● DIRECTIONS
Find each line below that contains the word "coordinates" and copy those lines out in full.

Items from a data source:
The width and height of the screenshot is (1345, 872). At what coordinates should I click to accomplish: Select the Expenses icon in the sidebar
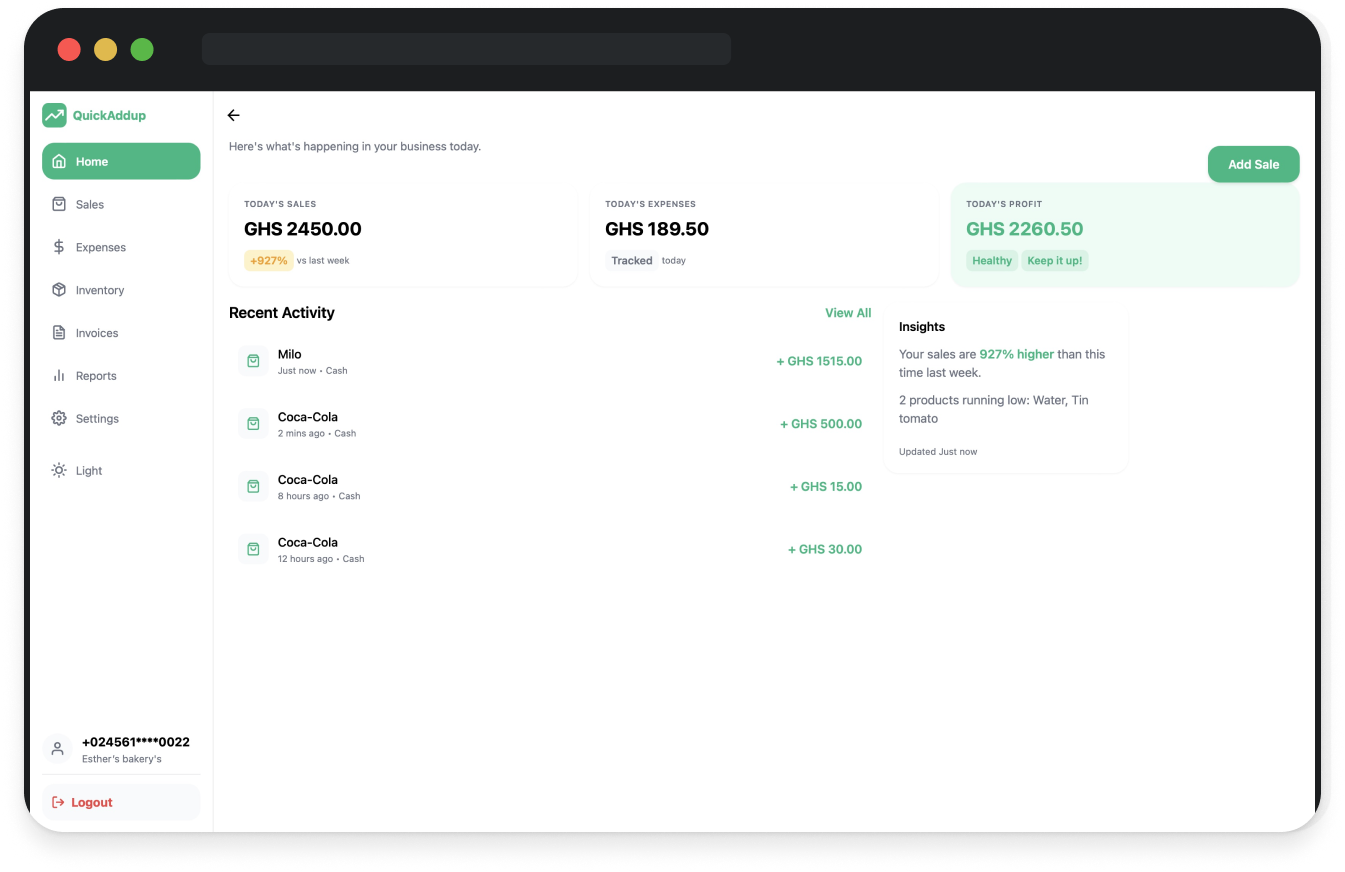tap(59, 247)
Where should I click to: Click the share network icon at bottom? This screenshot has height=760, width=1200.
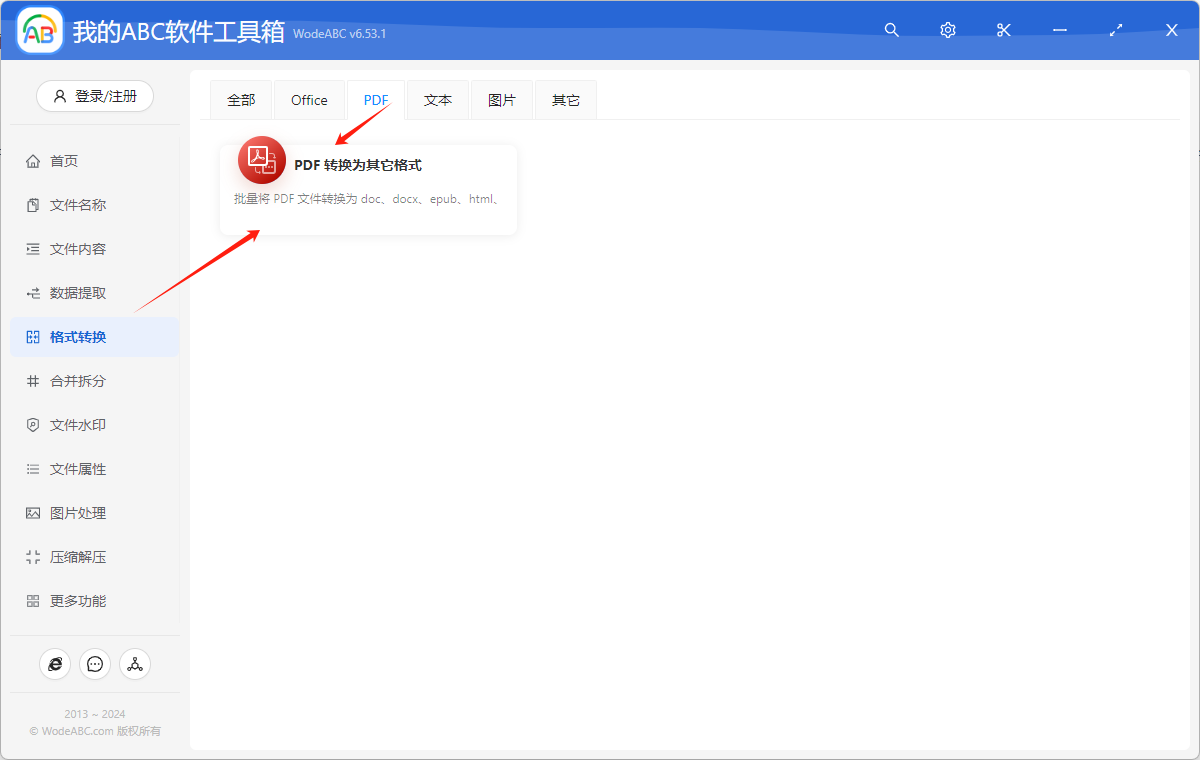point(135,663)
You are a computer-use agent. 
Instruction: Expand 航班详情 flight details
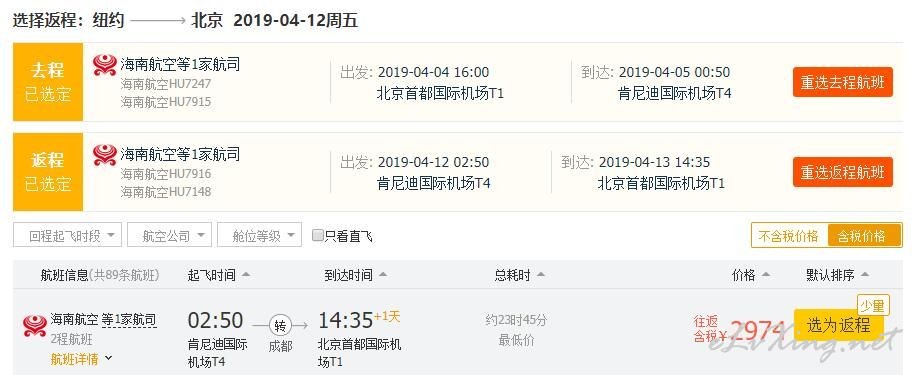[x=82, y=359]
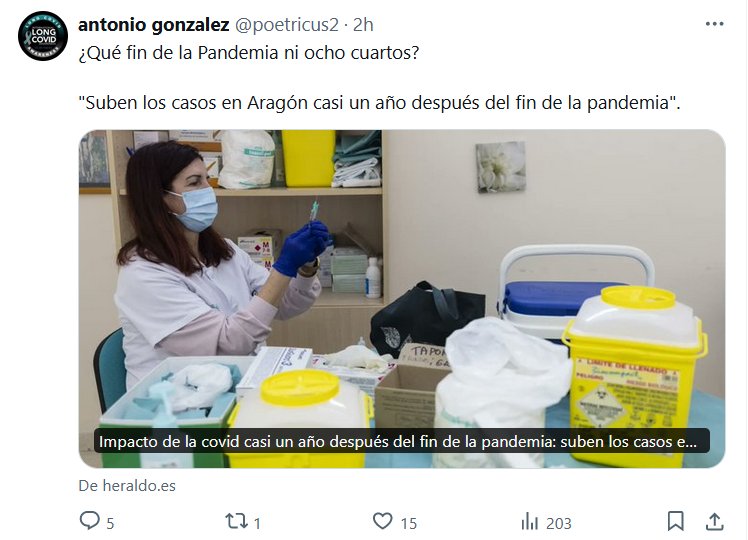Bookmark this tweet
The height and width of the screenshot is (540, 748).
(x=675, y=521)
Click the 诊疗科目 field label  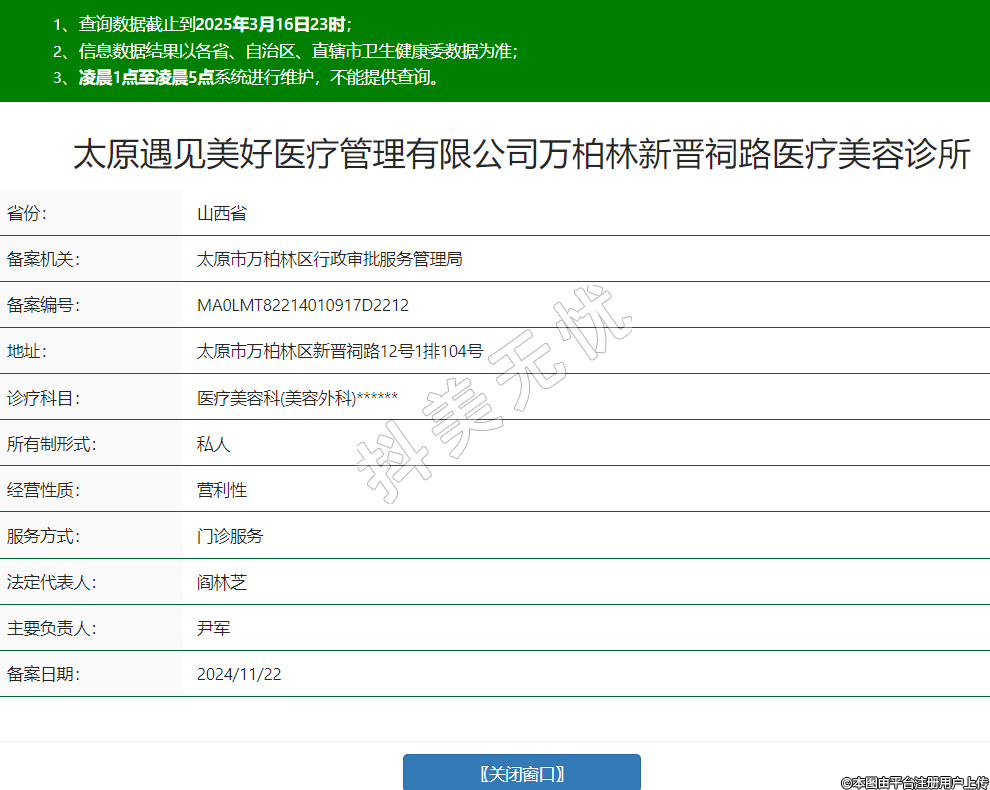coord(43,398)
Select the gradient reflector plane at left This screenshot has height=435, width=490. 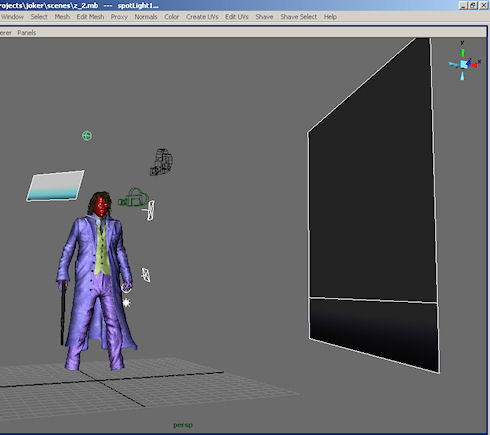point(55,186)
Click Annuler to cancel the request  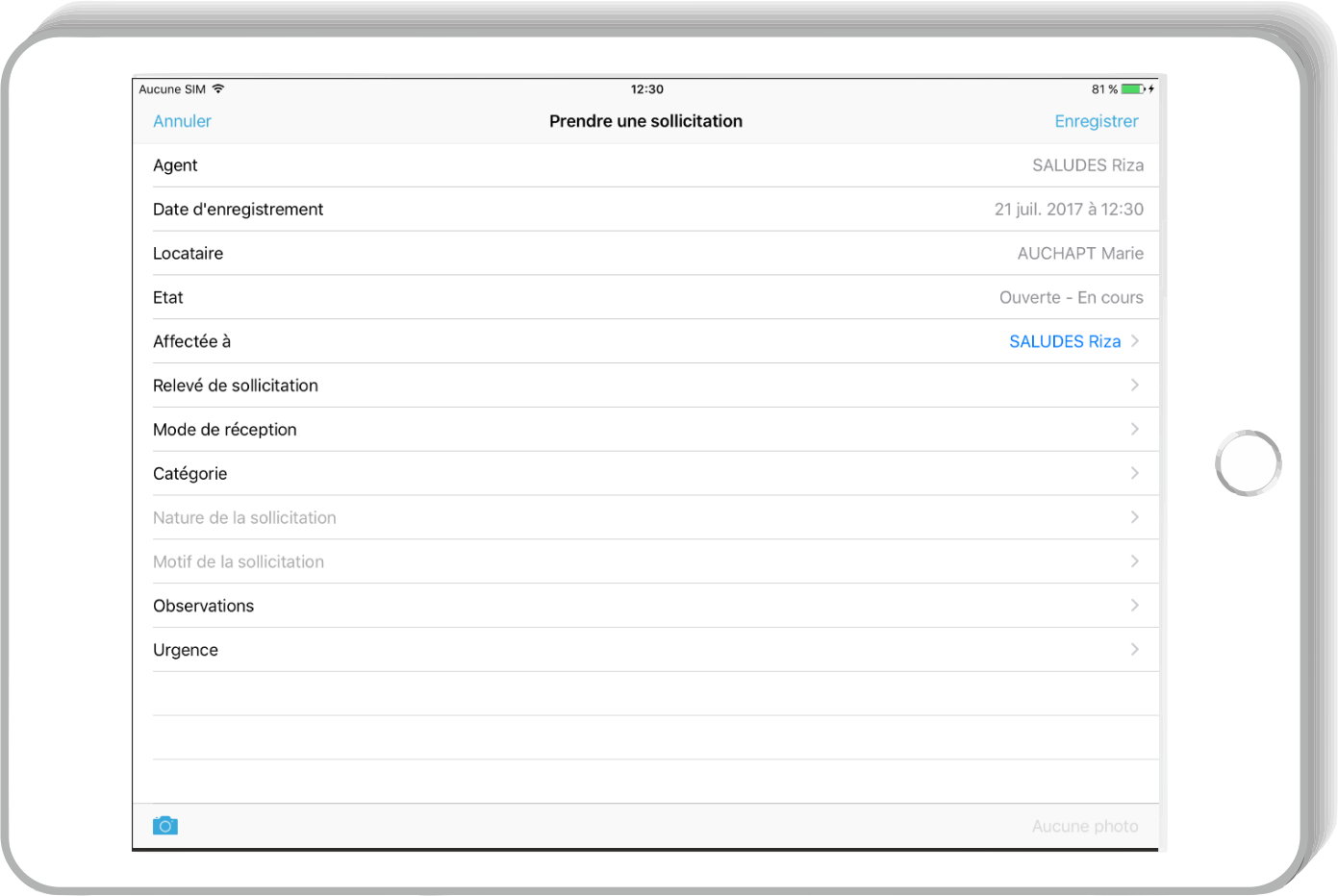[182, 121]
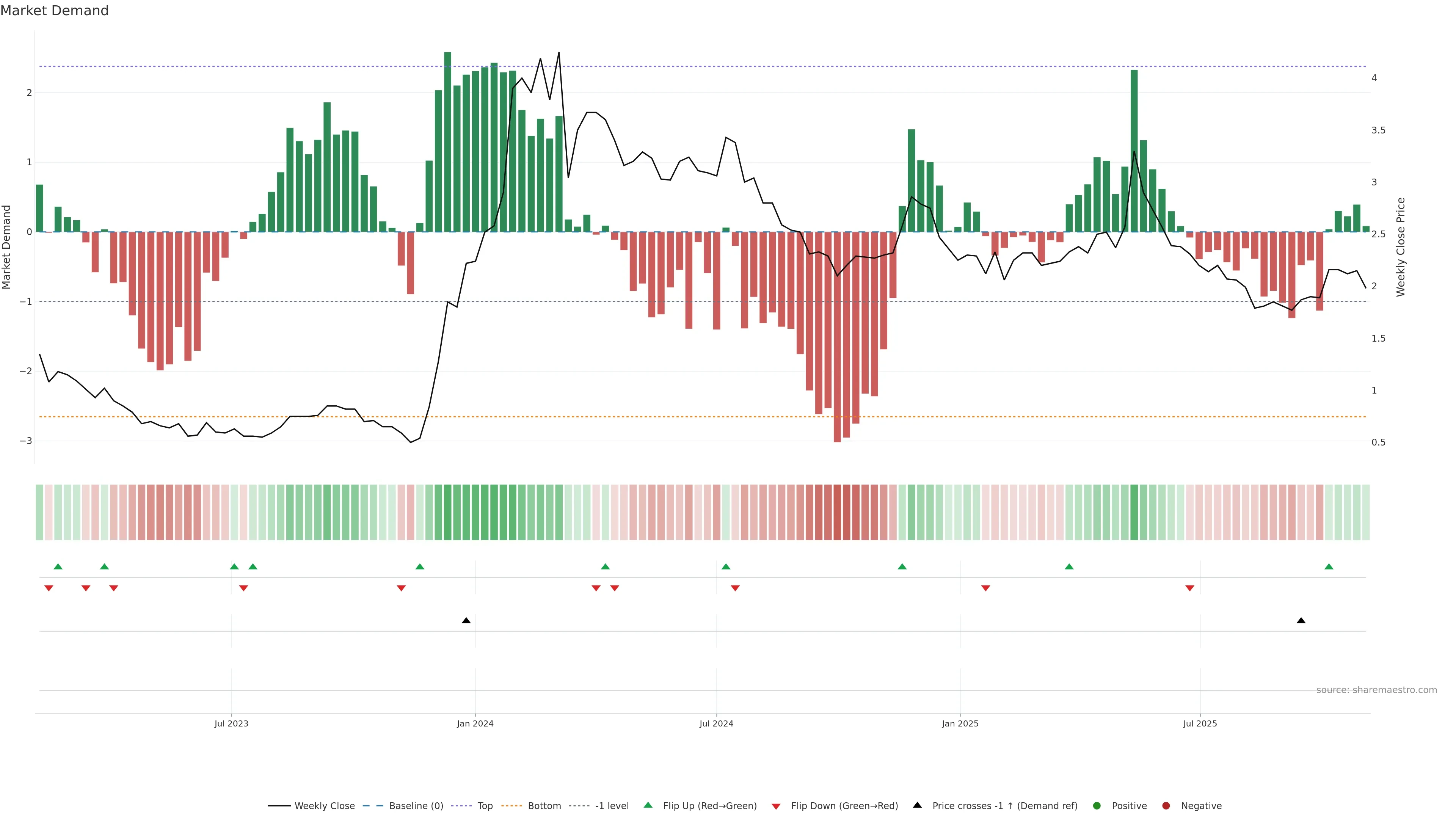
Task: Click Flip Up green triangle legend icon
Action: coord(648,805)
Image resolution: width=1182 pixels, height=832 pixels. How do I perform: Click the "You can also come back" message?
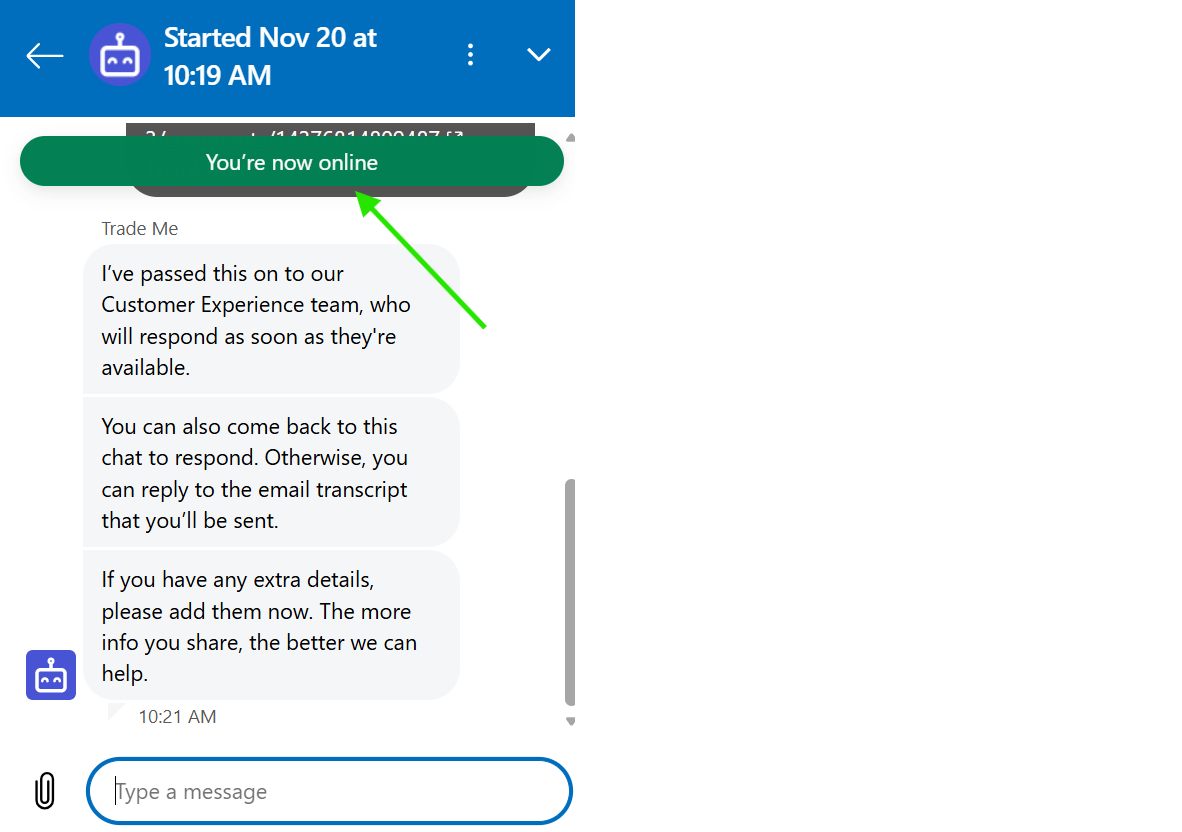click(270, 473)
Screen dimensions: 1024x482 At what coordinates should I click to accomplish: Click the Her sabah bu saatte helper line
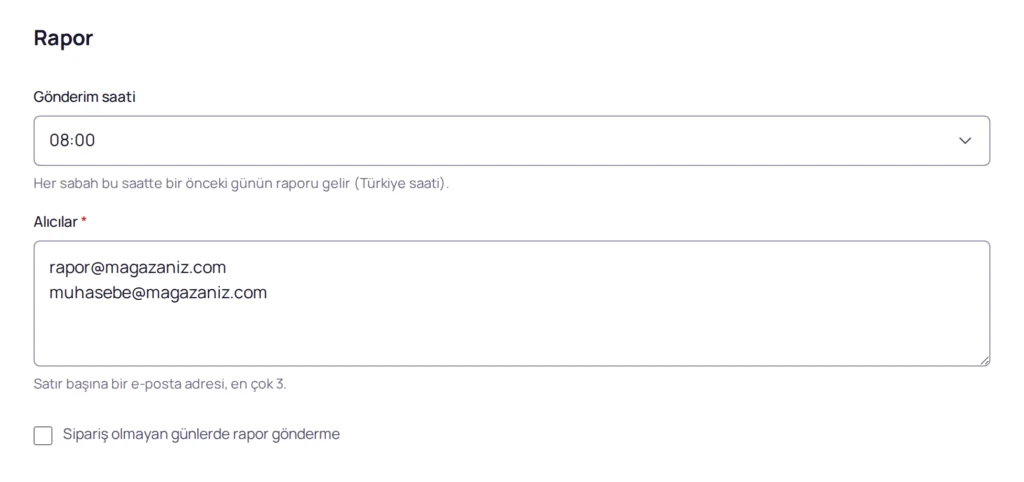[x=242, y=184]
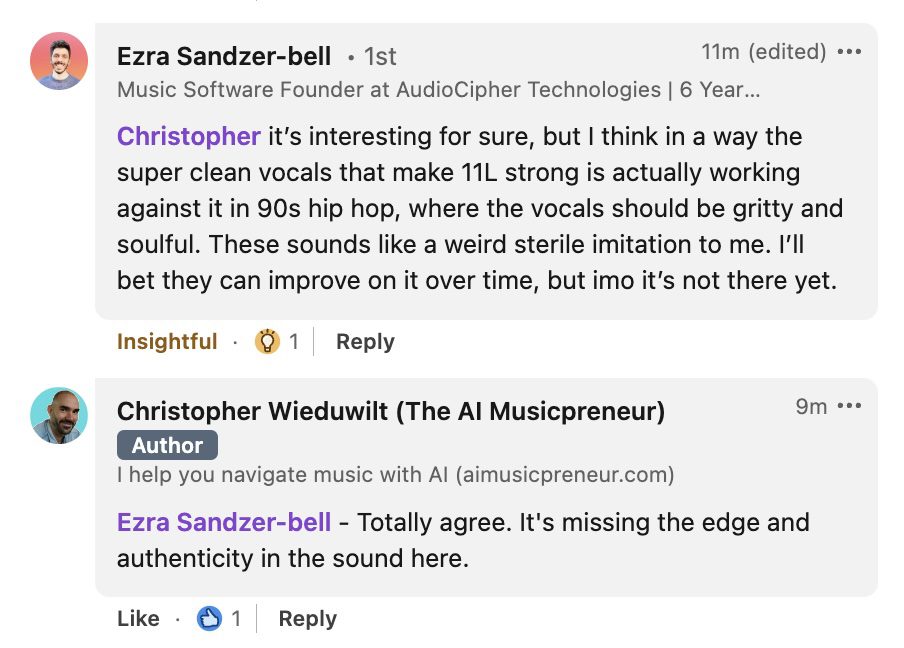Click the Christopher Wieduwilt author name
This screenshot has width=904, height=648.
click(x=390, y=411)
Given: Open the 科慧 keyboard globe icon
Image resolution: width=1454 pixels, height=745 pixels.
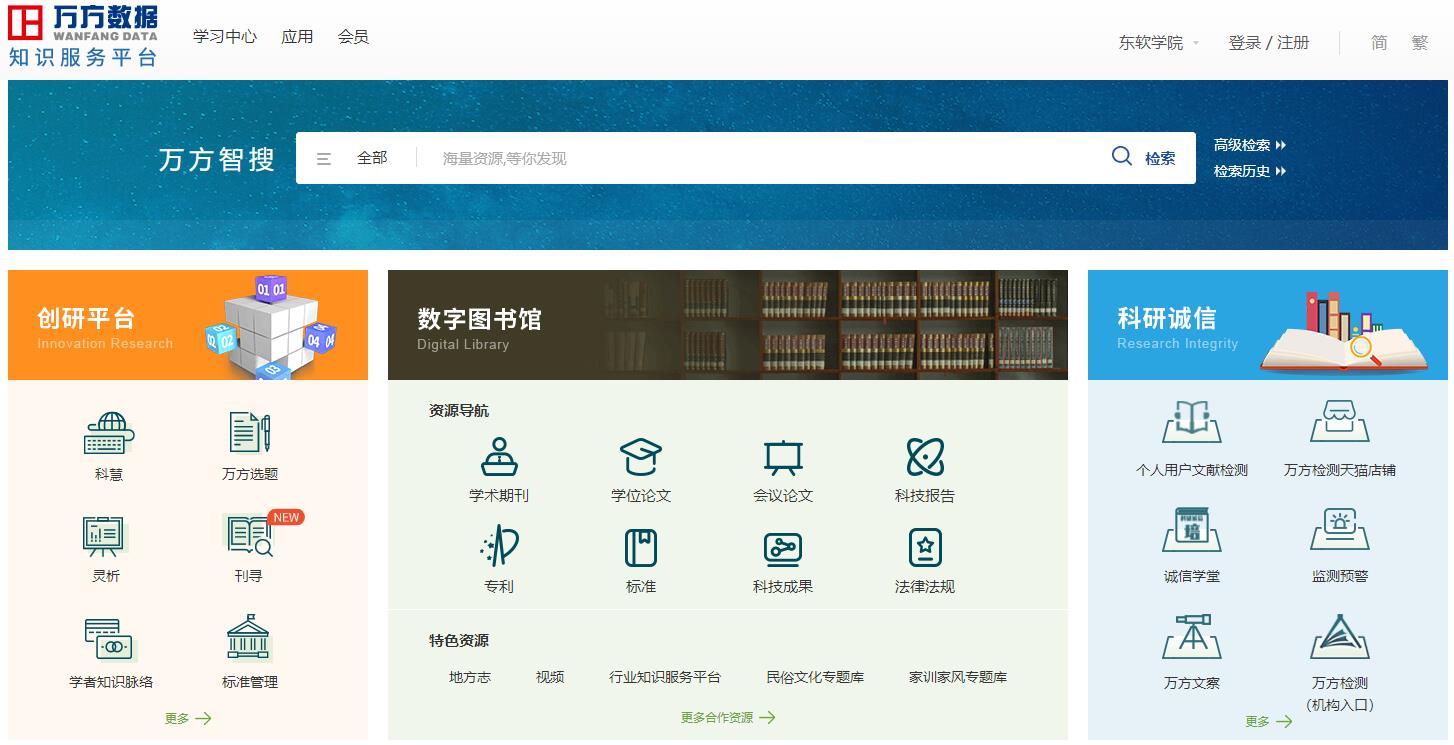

● CORRECT OUTPUT
The width and height of the screenshot is (1345, 872). At what coordinates should I click to accomplish: Select the Expenses icon in the sidebar
Screen dimensions: 1024x482 At what coordinates should I click to accomplish: Click the Her sabah bu saatte helper line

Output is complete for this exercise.